Mme Nadeen Spence de la Jamaïque a parlé de son travail à titre d’organisatrice de la Tambourine Army en Jamaïque, un mouvement de justice sociale qui s’emploie à lutter contre la violence sexuelle et à protéger les droits des jeunes filles et des femmes. Le mouvement a pris naissance après la condamnation d’un ministre de l’Église évangélique qui avait eu des relations sexuelles avec une adolescente de 15 ans. En réaction, la Tambourine Army a organisé une marche pour l’amélioration de la situation des survivantes, en l’occurrence la plus grande manifestation non politique de l’histoire nationale. Le groupe, maintenant devenu un mouvement à l’échelle des Caraïbes, s’emploie à faire de la sensibilisation au sujet du harcèlement sexuel, des abus, de la violence et du viol. Mme Spence a également précisé que le groupe utilise une méthode plutôt controversée qui consiste à inciter les survivantes à dénoncer publiquement leurs agresseurs, en utilisant le mot-clic #SayTheirNames, avant que ces derniers ne soient traduits devant les tribunaux.
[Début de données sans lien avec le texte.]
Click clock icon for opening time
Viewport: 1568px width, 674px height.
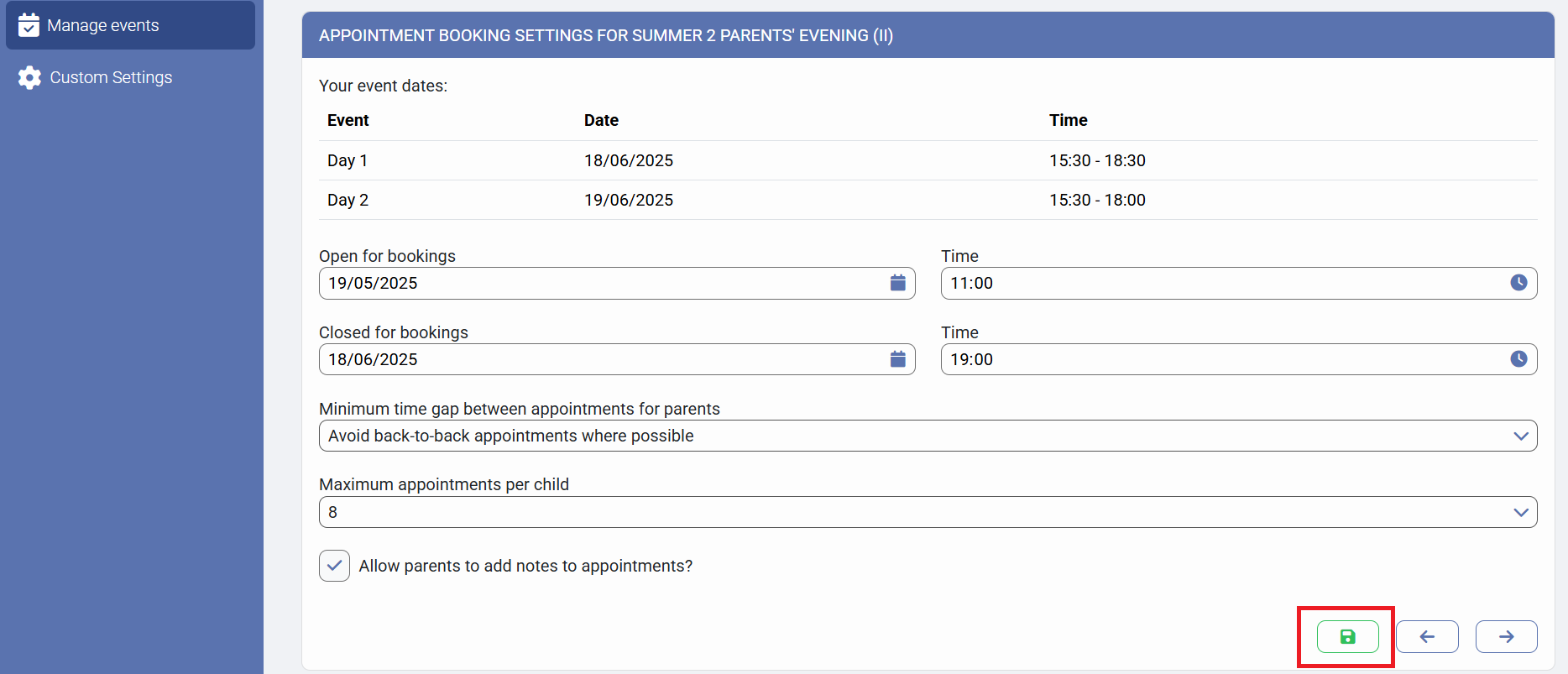(1518, 283)
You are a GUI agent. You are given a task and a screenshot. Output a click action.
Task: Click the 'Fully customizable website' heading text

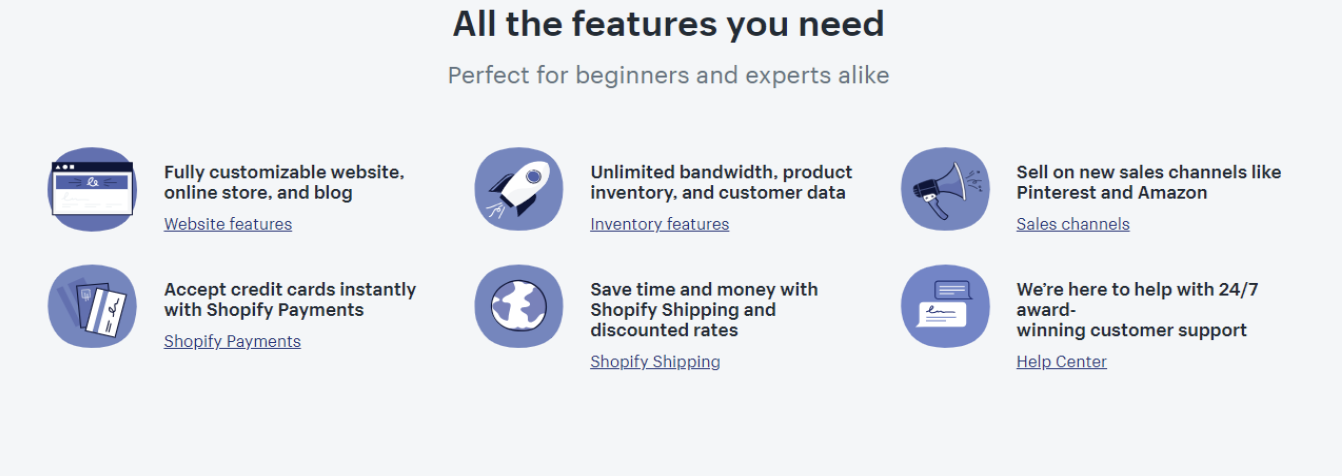click(284, 182)
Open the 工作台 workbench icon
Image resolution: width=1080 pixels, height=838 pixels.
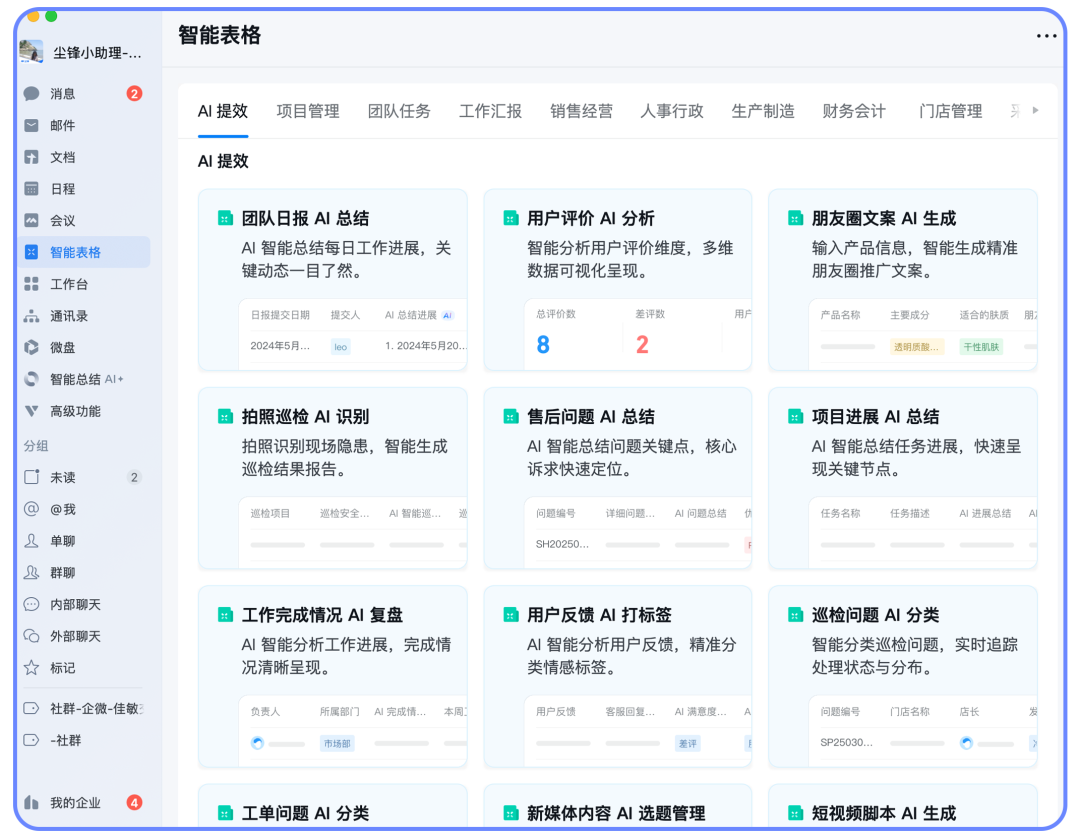pos(32,284)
Récemment, le groupe a contesté la législation sur la cybercriminalité en Jamaïque, pour attirer l’attention sur le fait que les technologies de l’information sont utilisées pour faire des communications malveillantes.

Mme Olga Amparo Sanchez, directrice de la Casa de la Mujer (c’est-à-dire « la maison de la femme ») en Colombie, a expliqué aux participants que son organisation s’emploie à obtenir le respect des droits en matière d’égalité des sexes dans le cadre des négociations sur un accord de paix entre le gouvernement colombien et les FARC (Forces armées révolutionnaires de Colombie). La Casa de la Mujer a participé aux efforts de lobbying pour que l’égalité des sexes figure à titre de principe clé dans l’accord final. Mme Sanchez a également parlé des défis auxquels est actuellement confrontée la société colombienne en matière d’égalité des sexes. Elle a notamment fait état de la négligence qui existe dans les régions rurales et de l’insuffisance au chapitre des ressources et de la prestation de services destinés aux femmes.

Ces trois présentations ont été suivies par des discussions générales sur divers sujets liés à l’égalité des sexes. Certains intervenants ont indiqué que les principaux défis des mouvements sociaux visant l’égalité des sexes étaient notamment de maintenir leur élan, de tisser des liens avec d’autres groupes et d’élargir leur portée et leur influence.

Mme Dzerowicz a présenté aux participants son point de vue sur les mouvements sociaux militant pour l’égalité des sexes au Canada. Elle a entre autres souligné que si les femmes constituent 51 % de la population canadienne, elles ne représentent que 28 % des députés au Parlement du Canada; que le Cabinet canadien compte un nombre égal d’hommes et de femmes; et que d’importantes mesures ont été prises pour financer les groupes sociaux au Canada.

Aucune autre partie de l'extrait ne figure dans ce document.